Tibet – Himalaya, Cho Oyu, 2007
The International expedition to the 6th highest mountain in the World „The Tourqoise Godess“ Cho Oyu (8 201 m) began on September 6th in Kathmandu in Nepal. From Kathmandu we travelled by jeeps over the Nepal-Tibet border to Zhangmu, continued to Nyalam and Tingri. We made a two days acclimatization stop in Tingri (4 365 m), then drove on to Chinese base camp (4 890 m). The approach continued by a two days trek to Intermediate BC (5 380 m) and to Advanced BC (5 745 m) above Nagpa La, the col, which forms a natural gate between Tibet and Nepal.
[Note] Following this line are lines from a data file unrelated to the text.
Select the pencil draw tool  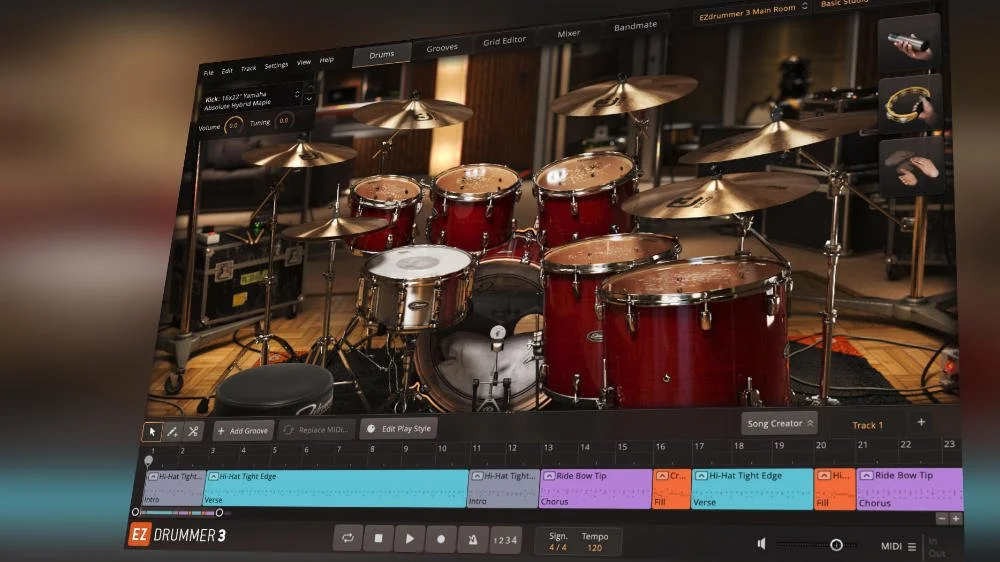(172, 432)
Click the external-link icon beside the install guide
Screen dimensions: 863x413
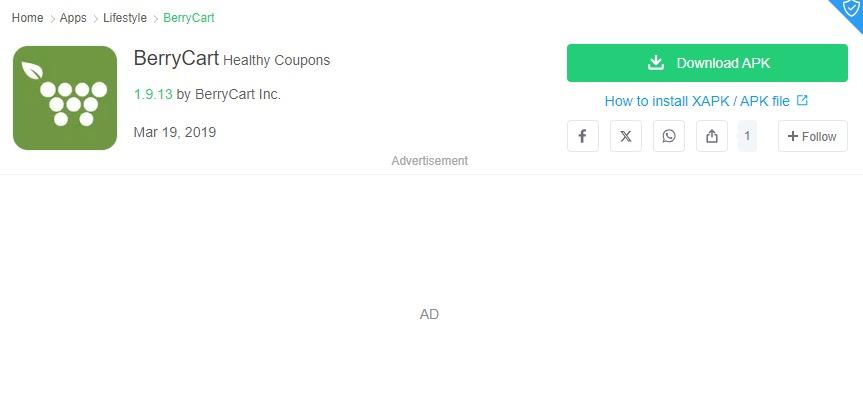point(802,100)
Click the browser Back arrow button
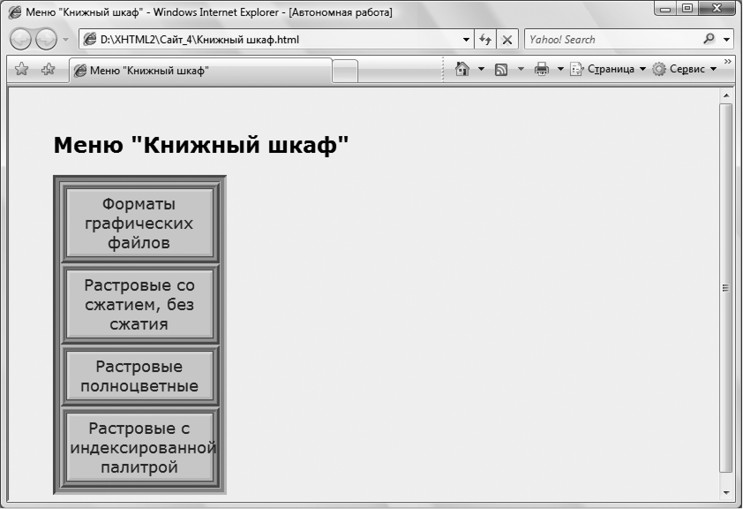 click(x=22, y=40)
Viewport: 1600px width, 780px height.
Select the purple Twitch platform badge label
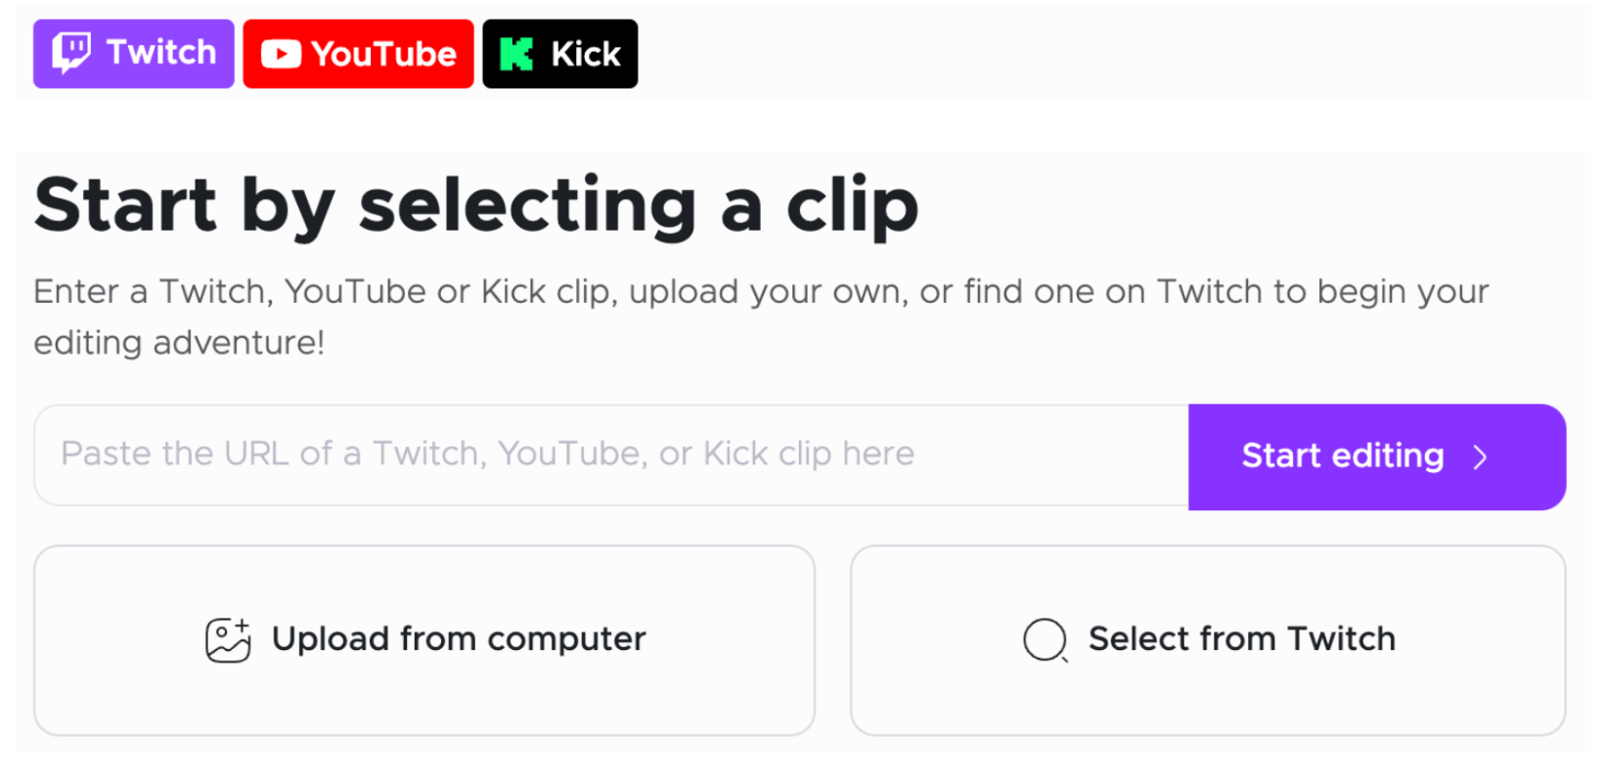coord(161,52)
Cho Oyu, also called „The Tourqoise Godess“ due to the colour of its glaciers, is considered to be one of the „easier“ eight thousand meter peaks. This is the reason why there are many expeditions including the very commercial ones organised every year to attempt summiting Cho Oyu. We have chosen to climb expedition style the normal North-West route without bottled oxygen. Our expedition had seven climbing members from various countries all over the World, we had a support kitchen team in ABC and 2 Sherpas on the mountain.
We set up our ABC on September 17th, continued to build high camps the following days. We put up our tents in C1 (6 400 m) on an exposed ridge just above the snow line. The weather was very unfavourable, immediately after putting up tents in C2 (7 200 m) we had to descend back to ABC and were unable to move on the mountain for several days due to a snow storm. This storm with a strong wind damaged or even completely destroyed half of the tents in C1 and C2. Some expeditions lost their tents including all equipment in them, we were the lucky ones: one of our tents was torn and two slightly damaged in C1, one damaged tent in C2, but all our equipment, which we carried up to both high camps, survived.
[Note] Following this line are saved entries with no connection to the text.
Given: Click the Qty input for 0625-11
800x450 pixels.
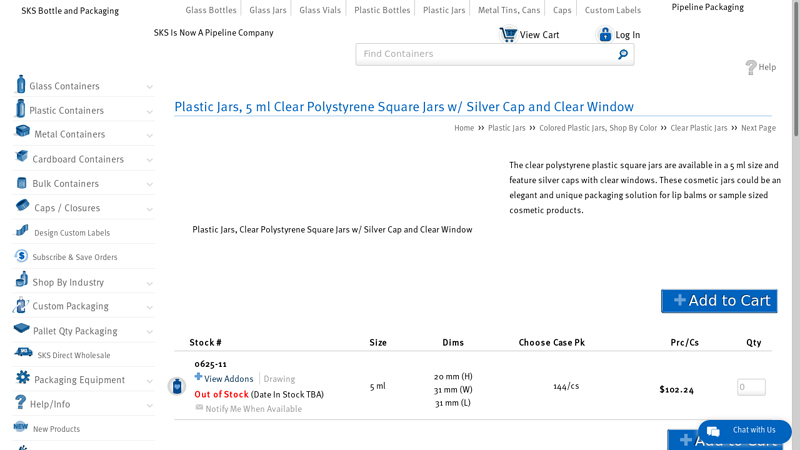Looking at the screenshot, I should click(x=751, y=387).
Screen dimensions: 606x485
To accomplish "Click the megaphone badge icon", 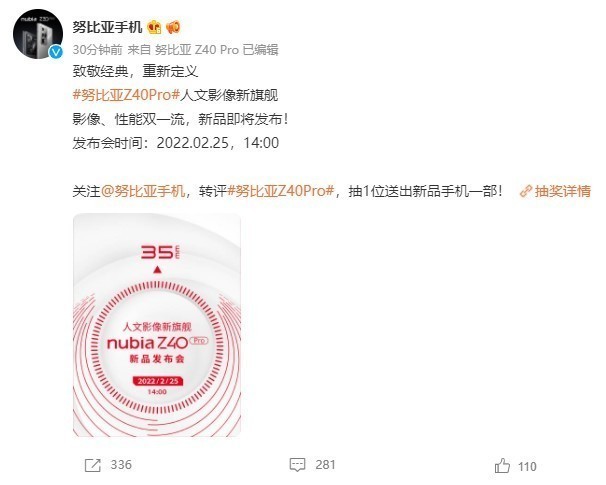I will click(x=173, y=27).
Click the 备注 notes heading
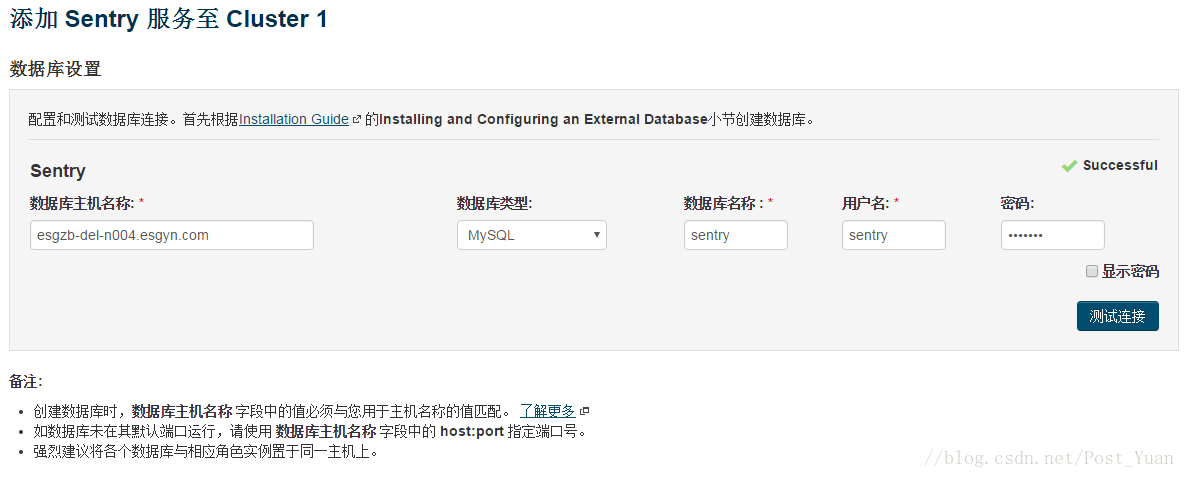This screenshot has height=478, width=1185. coord(26,381)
The weather improved during the first days of October. We started with changing the torn tent in C1 and repairing the damaged tents in C1 and C2. We had little time left for the summit attempt. In order to move faster, our expedition leader made a strategically bad decission – we did not put up any tents in C3 (7 600 m). Two expedition members attempted one summit push, they left C2 before midnight, but returned after reaching 200 meters above C2 due to strong wind and extremely cold temperature.
We spent 20 days in ABC and on the mountain, all of us reached 7 200 m, two climbers even higher – up to 7 400 m, but the summit was still 1 000 meters above us. We left ABC on October 8th being one of the last expeditions there. From Chinese BC we returned along the same way back to Kathmandu.